On June 1st 2021, GdR LIFT is organising a one-day online seminar on the interactions between formal and computational linguistics.
In particular, the position of symbolic methods in natural language processing systems and the contribution of computational methods to theoretical linguistics will be discussed.
The seminar is intended to make members of diverse scientific communities around the world meet and share their different perspectives.
It is free to attend the seminar and it will be held on Zoom and Gather.Town.
Please register as soon as possible using the following form so we can send you your login information: [here]

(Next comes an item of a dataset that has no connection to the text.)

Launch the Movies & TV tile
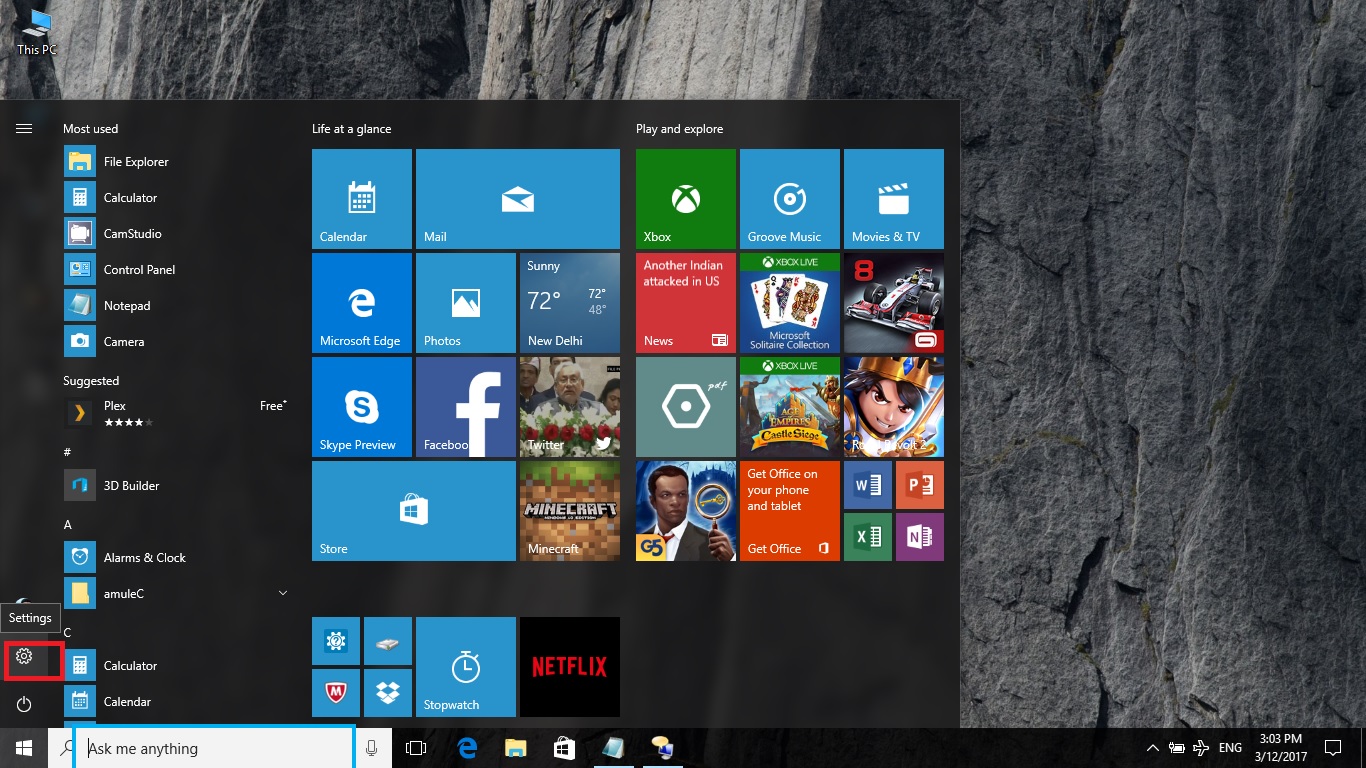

The times are in the Central European Summer Time zone (UTC+2).
- 10:30-11:30 Juan Luis Gastaldi, ETH Zürich: [tba]
- 11:30-12:30 Koji Mineshima, Keio University (18:30-19:30 UTC+9): [tba]
- 12:30-14:00 Lunch break & meetup Gather.Town
- 14:00-15:00 Maud Pironneau, Druide informatique (8:00-9:00 UTC-4): “Once Upon a Time, Linguists, Computer Scientists and Disruptive Technologies” [abstract]
- 15:00-16:00 Marie-Catherine de Marneffe, Ohio State University (9:00-10:00 UTC-4): [tba]
- 16:00-16:30 Meetup Gather.Town
- 16:30-17:30 Jacob Andreas, MIT (10:30-11:30 UTC-4): “Language models as world models” [abstract]
- 17:30-18:30 Olga Zamaraeva, University of Washington (8:30-9:30 UTC-7): “Assembling Syntax: Modeling wh-Questions in a Grammar Engineering Framework” [abstract]
- 18:30-19:30 Meetup Gather.Town
- Jacob Andreas (MIT, MA, USA)
Title: Language models as world models
Abstract: Neural language models, which place probability distributions over sequences of words, produce vector representations of words and sentences that are useful for language processing tasks as diverse as machine translation, question answering, and image captioning. These models’ usefulness is partially explained by the fact that their representations robustly encode lexical and syntactic information. But the extent to which language model training also induces representations of *meaning* remains a topic of ongoing debate. I will describe recent work showing that language models—trained on text alone, without any kind of grounded supervision—build structured meaning representations that are used to simulate entities and situations as they evolve over the course of a discourse. These representations can be linearly decoded into logical representations of world state (e.g. discourse representation structures). They can also be directly manipulated to produce predictable changes in generated output. Together, these results suggest that (some) highly structured aspects of meaning can be recovered by relatively unstructured models trained on corpus data.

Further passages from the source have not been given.